Record excerpts -
=== Section Start ===
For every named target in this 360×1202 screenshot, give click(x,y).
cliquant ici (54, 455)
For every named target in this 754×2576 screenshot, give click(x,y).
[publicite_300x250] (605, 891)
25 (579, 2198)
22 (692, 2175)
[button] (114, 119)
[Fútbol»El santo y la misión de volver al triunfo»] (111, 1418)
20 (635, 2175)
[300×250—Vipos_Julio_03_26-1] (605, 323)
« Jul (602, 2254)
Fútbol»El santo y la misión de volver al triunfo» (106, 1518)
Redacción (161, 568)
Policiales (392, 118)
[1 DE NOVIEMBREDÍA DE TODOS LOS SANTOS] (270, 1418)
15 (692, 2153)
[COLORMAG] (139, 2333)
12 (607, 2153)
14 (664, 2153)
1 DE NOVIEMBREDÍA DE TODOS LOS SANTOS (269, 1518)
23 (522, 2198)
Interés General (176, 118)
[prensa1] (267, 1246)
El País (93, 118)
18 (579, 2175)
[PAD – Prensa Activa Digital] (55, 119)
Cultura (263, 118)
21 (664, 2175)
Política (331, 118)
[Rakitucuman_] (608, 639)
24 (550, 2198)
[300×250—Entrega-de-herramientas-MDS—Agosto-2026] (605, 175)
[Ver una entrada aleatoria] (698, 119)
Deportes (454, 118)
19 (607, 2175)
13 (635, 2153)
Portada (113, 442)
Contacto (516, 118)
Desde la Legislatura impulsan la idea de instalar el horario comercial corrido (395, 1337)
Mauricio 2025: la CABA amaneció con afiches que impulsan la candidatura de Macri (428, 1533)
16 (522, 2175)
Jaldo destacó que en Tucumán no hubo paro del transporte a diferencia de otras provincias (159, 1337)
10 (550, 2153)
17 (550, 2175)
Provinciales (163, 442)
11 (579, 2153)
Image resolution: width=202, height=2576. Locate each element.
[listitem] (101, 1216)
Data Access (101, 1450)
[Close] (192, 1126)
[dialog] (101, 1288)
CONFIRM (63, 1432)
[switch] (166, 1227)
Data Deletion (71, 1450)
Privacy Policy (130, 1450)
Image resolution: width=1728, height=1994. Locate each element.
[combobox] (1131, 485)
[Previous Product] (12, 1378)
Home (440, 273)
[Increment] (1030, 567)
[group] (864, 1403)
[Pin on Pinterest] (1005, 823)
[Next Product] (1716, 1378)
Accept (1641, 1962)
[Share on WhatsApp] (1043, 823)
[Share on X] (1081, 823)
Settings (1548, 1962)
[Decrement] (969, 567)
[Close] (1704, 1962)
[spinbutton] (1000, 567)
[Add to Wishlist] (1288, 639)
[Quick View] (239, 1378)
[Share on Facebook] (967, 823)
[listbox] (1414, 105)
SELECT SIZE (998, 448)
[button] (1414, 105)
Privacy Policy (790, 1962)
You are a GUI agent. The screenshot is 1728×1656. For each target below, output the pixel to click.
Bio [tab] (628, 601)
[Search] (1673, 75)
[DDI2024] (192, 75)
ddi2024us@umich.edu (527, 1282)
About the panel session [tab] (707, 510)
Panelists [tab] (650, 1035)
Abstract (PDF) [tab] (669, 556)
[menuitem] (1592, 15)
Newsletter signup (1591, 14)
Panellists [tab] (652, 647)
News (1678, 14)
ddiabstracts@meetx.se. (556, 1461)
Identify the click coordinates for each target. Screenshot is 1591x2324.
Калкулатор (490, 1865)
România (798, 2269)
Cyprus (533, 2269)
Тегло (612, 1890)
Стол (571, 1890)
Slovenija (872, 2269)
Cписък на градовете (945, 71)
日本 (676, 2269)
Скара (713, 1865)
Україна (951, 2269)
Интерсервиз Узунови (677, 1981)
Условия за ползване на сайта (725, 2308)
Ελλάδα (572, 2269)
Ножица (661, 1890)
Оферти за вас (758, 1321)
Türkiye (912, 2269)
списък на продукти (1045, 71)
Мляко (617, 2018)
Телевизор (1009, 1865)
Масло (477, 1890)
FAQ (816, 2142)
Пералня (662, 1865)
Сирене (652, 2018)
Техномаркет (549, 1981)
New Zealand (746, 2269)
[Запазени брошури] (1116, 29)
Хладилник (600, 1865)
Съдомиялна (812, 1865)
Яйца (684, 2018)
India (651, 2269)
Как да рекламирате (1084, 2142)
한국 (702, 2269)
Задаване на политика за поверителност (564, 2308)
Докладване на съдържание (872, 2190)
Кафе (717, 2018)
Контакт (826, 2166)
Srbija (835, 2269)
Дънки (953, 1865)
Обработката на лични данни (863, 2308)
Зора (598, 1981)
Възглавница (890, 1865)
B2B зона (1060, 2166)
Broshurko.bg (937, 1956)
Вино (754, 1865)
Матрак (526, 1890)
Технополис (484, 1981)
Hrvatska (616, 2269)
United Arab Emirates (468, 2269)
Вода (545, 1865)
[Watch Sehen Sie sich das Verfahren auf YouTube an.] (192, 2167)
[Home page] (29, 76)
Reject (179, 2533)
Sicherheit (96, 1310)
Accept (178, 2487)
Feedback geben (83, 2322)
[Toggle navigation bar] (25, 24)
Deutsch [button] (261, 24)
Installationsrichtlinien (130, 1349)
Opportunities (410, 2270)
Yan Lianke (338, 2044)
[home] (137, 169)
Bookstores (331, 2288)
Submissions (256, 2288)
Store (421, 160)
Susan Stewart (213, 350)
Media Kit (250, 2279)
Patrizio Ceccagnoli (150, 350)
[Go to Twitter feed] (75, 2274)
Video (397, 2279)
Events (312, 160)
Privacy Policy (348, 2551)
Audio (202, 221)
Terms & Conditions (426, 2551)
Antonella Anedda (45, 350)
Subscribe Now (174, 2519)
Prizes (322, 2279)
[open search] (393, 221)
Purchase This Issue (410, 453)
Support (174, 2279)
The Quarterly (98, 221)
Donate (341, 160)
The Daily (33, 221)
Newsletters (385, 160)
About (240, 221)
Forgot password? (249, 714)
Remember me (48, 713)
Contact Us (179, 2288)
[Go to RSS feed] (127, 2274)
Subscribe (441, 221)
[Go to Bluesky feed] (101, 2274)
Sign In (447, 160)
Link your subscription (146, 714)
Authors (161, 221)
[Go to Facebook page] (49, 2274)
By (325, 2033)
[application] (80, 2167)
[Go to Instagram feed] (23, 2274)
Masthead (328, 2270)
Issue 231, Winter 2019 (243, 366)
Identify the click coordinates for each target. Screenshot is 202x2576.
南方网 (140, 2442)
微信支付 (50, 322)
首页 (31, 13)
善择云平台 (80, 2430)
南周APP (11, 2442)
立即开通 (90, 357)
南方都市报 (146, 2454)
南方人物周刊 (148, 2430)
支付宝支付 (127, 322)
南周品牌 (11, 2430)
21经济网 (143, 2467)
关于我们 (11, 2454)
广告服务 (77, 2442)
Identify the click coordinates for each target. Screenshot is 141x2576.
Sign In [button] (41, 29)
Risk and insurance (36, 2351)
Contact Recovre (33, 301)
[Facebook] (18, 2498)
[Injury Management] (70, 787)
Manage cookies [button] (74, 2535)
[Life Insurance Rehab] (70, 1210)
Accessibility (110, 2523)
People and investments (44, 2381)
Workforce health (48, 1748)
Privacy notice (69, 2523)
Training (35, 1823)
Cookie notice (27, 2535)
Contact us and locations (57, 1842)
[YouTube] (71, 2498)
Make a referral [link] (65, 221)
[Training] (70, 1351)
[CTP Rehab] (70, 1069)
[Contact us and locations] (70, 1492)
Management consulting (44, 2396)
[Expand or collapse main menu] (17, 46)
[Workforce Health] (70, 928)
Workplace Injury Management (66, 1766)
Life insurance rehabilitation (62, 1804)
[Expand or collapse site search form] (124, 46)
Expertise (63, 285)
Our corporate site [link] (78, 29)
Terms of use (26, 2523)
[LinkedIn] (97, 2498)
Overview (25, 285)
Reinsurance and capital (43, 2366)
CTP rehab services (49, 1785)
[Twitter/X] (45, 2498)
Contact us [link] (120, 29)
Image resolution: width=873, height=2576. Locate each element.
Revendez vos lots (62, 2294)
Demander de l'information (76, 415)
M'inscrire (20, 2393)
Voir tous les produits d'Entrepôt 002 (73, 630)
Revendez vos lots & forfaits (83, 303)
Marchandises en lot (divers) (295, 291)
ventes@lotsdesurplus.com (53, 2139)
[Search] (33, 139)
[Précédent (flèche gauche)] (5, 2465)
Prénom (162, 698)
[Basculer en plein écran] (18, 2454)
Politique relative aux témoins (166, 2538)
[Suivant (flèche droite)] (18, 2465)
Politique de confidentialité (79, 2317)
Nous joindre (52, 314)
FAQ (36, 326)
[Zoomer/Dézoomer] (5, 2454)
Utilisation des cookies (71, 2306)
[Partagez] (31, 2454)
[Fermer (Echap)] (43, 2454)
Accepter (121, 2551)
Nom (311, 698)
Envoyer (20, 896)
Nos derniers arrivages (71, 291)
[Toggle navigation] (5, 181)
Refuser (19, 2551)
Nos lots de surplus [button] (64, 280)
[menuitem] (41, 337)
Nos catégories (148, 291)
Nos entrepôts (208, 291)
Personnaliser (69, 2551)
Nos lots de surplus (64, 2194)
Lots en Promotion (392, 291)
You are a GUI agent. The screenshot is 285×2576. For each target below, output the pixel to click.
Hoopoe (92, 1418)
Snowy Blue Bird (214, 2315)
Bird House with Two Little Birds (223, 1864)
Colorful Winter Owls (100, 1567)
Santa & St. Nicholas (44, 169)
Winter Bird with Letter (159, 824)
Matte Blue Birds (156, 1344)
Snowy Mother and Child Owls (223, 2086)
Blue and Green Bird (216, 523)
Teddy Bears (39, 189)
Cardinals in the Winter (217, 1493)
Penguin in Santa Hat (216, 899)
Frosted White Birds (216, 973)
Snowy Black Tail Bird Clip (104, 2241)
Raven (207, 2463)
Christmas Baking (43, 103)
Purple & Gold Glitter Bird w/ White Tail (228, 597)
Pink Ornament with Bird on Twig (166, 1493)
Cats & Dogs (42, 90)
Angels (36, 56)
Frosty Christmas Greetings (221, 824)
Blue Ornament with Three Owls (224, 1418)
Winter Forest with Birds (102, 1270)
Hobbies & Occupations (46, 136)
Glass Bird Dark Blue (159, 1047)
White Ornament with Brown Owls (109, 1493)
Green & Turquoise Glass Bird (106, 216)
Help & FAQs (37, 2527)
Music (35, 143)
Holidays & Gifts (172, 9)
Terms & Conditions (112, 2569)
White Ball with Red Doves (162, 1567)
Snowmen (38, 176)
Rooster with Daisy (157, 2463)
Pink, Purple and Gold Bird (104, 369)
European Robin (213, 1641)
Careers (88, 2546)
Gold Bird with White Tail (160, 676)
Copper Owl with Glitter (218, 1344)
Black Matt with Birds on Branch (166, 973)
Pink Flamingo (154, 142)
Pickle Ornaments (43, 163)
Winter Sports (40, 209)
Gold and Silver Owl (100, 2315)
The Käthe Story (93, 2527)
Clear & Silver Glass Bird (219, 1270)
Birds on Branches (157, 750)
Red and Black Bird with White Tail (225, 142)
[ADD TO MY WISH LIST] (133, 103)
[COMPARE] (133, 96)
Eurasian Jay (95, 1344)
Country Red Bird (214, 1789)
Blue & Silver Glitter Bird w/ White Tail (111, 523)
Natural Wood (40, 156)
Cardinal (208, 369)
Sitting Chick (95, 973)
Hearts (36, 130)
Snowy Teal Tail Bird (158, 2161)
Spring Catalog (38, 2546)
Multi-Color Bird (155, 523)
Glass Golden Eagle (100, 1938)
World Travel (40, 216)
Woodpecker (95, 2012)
=== Section End ===
Aim of the exercise - Begin at the first line of the material above. Transcribe each line exactly, ending with the line that contains "[1 DE NOVIEMBREDÍA".

Result below -
For every named target in this 360×1202 screenshot, give click(x,y).
cliquant ici (54, 455)
For every named target in this 754×2576 screenshot, give click(x,y).
[publicite_300x250] (605, 891)
25 (579, 2198)
22 (692, 2175)
[button] (114, 119)
[Fútbol»El santo y la misión de volver al triunfo»] (111, 1418)
20 (635, 2175)
[300×250—Vipos_Julio_03_26-1] (605, 323)
« Jul (602, 2254)
Fútbol»El santo y la misión de volver al triunfo» (106, 1518)
Redacción (161, 568)
Policiales (392, 118)
[1 DE NOVIEMBREDÍA DE TODOS LOS SANTOS] (270, 1418)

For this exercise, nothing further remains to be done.